After that poll Gallup polled individuals and found a similar statistic: 40% of the overall electorate is conservative. The next major group is moderate. Liberals make up only 20% of the electorate.
This makeup has not always been the case. Since the 20th century, it has been quite the opposite. Conservatism, as we know it now, has only existed since the end of World War II. It’s first major electoral push came with Barry Goldwater, and you don’t see a conservatives gain the presidency until Ronald Reagan. In political terms, modern conservatism, as a political ideology, is relatively new. Prior to this, it was simply assumed everyone was liberal in the line of John Locke. (Nash)
Since conservatism’s ascendancy to the top of the political sphere in 1980, it has known nothing but victory, the political setbacks have been few: Clinton, Obama, and the 2006 midterms being the only setbacks during that period of time.
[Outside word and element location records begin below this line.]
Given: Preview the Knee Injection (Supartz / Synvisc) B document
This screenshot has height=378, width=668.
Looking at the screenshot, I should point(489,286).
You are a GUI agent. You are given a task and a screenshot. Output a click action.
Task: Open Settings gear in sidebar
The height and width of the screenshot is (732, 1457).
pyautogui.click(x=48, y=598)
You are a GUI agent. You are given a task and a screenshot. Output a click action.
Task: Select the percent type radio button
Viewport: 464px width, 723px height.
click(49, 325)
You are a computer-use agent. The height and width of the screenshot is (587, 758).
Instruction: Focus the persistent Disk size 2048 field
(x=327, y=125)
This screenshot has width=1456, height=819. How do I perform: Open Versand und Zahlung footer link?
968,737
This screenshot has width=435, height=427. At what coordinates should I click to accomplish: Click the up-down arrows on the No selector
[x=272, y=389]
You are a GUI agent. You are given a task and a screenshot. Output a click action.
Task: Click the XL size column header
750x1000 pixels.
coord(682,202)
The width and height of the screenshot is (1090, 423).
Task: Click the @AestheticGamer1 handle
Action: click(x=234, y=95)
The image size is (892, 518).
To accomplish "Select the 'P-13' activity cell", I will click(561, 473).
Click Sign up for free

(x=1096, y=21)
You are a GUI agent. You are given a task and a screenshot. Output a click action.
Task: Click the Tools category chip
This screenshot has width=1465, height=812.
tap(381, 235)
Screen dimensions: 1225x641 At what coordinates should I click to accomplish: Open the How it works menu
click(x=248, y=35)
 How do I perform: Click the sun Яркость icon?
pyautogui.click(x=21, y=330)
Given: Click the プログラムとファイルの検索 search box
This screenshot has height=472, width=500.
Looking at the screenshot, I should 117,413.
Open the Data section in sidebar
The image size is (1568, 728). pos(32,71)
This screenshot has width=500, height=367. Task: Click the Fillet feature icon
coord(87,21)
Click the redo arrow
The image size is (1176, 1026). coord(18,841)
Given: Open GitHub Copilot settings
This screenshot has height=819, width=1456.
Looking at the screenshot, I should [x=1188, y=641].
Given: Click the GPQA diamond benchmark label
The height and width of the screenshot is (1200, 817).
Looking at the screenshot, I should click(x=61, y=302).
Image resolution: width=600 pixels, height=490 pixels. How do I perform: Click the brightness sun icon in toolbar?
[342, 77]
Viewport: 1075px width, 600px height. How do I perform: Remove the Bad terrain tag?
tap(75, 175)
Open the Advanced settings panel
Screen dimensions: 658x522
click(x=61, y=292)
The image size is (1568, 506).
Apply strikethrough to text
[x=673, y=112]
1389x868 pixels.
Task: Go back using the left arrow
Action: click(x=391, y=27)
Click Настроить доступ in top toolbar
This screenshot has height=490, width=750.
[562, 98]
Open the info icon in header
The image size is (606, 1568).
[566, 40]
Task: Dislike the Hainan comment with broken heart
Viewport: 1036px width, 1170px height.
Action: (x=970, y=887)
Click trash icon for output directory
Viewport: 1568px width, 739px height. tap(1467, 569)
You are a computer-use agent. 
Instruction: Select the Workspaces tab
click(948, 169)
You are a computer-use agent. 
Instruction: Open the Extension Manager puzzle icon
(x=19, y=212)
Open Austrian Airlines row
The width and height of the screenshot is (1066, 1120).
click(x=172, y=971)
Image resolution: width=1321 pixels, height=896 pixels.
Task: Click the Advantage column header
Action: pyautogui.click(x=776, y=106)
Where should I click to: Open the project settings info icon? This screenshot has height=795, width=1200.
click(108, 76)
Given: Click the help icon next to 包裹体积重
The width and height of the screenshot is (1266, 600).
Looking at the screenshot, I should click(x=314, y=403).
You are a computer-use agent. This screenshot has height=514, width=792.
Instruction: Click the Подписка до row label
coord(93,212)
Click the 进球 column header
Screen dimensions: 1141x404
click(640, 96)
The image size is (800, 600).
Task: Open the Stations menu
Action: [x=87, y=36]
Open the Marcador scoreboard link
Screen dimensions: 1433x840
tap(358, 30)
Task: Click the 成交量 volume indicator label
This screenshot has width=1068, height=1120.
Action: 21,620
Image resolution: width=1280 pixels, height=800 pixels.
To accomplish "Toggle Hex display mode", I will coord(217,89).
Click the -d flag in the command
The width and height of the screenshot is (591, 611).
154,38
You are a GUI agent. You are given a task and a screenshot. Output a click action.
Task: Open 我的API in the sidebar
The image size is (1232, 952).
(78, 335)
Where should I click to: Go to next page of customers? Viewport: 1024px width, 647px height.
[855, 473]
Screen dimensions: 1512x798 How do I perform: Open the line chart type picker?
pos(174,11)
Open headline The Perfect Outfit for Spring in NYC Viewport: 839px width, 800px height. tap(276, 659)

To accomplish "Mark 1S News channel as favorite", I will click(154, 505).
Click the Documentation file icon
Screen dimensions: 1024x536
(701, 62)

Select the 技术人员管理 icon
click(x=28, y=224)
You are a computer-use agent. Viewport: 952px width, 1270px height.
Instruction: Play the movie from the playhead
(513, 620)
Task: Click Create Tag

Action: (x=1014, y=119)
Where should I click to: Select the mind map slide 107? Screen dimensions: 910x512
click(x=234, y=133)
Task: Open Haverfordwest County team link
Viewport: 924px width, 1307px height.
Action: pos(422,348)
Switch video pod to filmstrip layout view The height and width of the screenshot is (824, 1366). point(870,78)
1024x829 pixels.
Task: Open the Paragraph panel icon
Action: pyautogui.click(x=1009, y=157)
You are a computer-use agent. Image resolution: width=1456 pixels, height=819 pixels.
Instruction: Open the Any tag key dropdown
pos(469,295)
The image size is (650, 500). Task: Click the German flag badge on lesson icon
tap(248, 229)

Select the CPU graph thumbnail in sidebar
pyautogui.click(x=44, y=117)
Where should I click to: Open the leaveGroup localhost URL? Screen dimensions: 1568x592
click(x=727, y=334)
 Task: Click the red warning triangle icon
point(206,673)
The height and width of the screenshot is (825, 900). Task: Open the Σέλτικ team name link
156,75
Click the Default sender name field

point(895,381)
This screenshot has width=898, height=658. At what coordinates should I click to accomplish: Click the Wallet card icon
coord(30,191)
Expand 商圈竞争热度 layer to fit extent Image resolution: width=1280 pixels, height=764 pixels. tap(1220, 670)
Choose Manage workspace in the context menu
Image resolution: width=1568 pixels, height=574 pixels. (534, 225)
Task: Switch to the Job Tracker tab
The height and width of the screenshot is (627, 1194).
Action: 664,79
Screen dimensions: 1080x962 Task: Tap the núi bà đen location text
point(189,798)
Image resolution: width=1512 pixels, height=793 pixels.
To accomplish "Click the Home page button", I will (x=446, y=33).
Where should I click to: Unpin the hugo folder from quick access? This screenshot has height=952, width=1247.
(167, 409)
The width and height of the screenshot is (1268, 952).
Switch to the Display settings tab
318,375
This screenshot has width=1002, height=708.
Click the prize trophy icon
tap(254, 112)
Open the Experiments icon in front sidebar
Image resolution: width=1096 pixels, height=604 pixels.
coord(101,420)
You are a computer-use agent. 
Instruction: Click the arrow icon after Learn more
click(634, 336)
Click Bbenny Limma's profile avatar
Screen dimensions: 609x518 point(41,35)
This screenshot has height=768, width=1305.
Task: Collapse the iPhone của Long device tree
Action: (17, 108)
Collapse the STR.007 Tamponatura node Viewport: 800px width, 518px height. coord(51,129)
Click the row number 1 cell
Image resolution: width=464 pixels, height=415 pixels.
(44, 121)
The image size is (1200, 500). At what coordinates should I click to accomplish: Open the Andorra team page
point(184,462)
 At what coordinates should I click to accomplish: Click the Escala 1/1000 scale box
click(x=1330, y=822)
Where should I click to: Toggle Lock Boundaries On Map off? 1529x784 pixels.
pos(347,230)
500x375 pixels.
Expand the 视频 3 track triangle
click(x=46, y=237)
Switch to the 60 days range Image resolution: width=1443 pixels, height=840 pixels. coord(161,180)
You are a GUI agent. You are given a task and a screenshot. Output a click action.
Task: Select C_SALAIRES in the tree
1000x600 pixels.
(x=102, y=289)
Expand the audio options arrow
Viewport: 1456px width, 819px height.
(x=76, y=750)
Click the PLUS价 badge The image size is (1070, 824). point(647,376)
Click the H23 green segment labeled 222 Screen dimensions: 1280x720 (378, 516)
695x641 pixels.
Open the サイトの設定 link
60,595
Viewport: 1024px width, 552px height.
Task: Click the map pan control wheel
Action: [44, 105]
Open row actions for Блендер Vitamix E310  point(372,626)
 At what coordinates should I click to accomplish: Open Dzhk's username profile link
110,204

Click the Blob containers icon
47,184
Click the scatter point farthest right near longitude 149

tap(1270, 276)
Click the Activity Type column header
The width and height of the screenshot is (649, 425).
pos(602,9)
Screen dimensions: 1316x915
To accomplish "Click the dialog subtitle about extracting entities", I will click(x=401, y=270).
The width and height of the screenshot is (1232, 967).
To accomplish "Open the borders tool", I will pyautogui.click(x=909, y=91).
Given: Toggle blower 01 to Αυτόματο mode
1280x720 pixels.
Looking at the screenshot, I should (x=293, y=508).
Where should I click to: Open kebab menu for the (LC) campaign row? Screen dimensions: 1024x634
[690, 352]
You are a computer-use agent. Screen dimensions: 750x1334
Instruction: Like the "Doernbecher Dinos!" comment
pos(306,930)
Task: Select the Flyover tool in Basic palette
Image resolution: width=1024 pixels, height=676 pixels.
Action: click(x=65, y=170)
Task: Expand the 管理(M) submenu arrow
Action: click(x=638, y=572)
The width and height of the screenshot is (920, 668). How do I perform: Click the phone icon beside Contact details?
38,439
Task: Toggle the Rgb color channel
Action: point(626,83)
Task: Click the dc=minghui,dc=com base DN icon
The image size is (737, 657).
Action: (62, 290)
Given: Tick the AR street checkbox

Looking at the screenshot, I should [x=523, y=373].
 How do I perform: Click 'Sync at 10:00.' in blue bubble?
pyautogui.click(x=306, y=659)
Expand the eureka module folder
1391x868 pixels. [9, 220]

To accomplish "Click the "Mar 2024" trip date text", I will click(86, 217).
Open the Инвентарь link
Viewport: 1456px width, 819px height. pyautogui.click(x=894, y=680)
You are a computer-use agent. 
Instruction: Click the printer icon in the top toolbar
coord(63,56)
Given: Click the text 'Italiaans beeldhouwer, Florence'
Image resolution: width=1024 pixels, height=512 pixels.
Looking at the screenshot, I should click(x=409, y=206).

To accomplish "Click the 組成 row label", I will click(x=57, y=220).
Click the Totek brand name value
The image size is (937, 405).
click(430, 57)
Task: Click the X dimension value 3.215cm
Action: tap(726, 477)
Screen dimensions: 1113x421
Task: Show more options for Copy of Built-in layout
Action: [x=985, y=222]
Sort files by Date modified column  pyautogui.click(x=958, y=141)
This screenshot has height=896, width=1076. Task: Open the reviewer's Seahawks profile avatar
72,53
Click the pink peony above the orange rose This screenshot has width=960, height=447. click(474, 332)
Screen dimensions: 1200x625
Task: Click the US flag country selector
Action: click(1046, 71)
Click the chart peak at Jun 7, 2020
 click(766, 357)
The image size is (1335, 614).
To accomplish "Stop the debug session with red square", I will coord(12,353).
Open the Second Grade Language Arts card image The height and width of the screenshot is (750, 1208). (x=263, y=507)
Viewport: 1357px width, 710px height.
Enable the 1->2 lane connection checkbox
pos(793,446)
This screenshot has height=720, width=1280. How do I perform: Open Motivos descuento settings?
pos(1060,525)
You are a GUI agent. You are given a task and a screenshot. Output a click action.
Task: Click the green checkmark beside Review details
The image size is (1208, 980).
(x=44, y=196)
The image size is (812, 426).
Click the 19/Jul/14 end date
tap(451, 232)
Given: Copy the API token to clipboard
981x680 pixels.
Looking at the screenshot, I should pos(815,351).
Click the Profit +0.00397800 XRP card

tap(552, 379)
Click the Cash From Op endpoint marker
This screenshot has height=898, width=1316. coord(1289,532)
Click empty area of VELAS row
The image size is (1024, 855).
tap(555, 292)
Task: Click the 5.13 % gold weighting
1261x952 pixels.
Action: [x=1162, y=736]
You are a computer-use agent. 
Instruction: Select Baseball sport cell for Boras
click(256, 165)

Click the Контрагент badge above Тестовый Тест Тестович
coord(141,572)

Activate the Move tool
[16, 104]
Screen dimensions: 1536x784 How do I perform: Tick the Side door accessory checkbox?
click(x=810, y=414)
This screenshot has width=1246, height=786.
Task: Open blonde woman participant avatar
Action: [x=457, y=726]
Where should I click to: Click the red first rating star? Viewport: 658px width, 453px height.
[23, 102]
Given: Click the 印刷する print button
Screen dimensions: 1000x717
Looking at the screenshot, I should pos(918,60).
In a 30 year span, that is remarkable. (For more history, see The Conservative Political History in America since 1945 by George H. Nash, the preeminent conservative historian, Tanenhaus references a few of the people Nash covers in stunning detail).
What is even more remarkable is that during that time, the last two election cycles are the only instance we’ve seen of a liberal agenda being pushed. Clinton stopped being liberal when he realized he would never get anything accomplished. This can even be seen in the 2008 election of President Obama. After the primaries, President Obama moved quickly to appear like a moderate. The high rhetoric was removed and replaced with moderate solutions (we heard talk of tax cuts and using a scalpel to cut spending). In other words, even the man accused of being the most liberal President since FDR had to ran a moderate general election.
Even more troubling for Democrats is this fact: Conservatives won an election with very high voter enthusiasm. This used to be a bellwether for liberals, as long as voter turnout was high, Republicans would lose. This notion has been shattered in a midterm election. Gallup reported that enthusiasm for the election was the higher than it has ever been.
In other words, conservatism as the predominant political ideology of America is growing, as is the enthusiasm of conservative voters.
The 2010 elections were far from a temper tantrum by the electorate. It was a reassertion of the mainstream political ideology of America: a center-right conservatism. This is bad news for liberals and Democrats who lost many of their conservative colleagues in the midterm elections. Now the their leadership will have more liberals pushing the agenda than conservative ones. In a country where 80% of the electorate rejects liberalism, it is going to take more than a temper tantrum to change the conservative course of American politics. Liberals are going to have to educate voters on why their ideology is better than conservatism. Liberals are already 30 years behind the curve on this point.
Perhaps the real question Tanenhaus needs to ask is: Are we seeing the death of modern liberalism?